-------- DATA TO EXAMINE

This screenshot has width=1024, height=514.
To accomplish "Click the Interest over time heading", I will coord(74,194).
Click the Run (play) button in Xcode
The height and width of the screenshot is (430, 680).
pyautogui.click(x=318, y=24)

----------------

▸ **TASK TO COMPLETE**
Return all the lines shown above, word for word.

▸ **RESPONSE TO THE EXERCISE**
This screenshot has width=1024, height=514.
To accomplish "Click the Interest over time heading", I will coord(74,194).
Click the Run (play) button in Xcode
The height and width of the screenshot is (430, 680).
pyautogui.click(x=318, y=24)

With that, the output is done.